Блин. Я сегодня за 1 день 26 постов написал. Извините!

----------


## Selbstmord

Если они все по теме и несут смысловую нагрузку, то это не флуд. Флуд - это отписать лишь бы что, да еще и невпопад.

----------


## plaksivaya_tryapka

1. захожу я на форум и вижу где-то риого удалил твою тему за флуд.
2. захожу в "этот форум" и там ты создал две темы, в которых отражена неверная информация и реально бредовый флуд, который уже как неделю устарел (со спамерами разобрались).

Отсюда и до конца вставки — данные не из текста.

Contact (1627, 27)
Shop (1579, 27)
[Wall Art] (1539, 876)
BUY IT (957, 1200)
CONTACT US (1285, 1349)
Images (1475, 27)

и обрати внимание - твой бан был не на недельку, как обычно за нарушения, а пару-тройку дней, чисто как профилактический, чтобы ты задумывался, перед тем как тему создавать.

----------


## Jiharka

2*plaksivaya_tryapka*

Доброй ночи! Очень приятно "познакомиться" хоть с одним модератором.. Но не очень ясно ,лично мне возможно,высказывание :"создал две темы, в которых отражена неверная информация и реально бредовый флуд, *который уже как неделю устарел*"

а что за темы были? Просто не хочется совершать тех же ошибок....)

----------


## Дима_

> а что за темы были? Просто не хочется совершать тех же ошибок....)


 Просто не надо создавать темы-дубли. Здесь и так тем уже полно на форуме.

----------


## Jiharka

[QUOTE=Дима_;79606]

спс за пояснения!  :Wink:

----------


## plaksivaya_tryapka

> Просто не надо создавать темы-дубли. Здесь и так тем уже полно на форуме.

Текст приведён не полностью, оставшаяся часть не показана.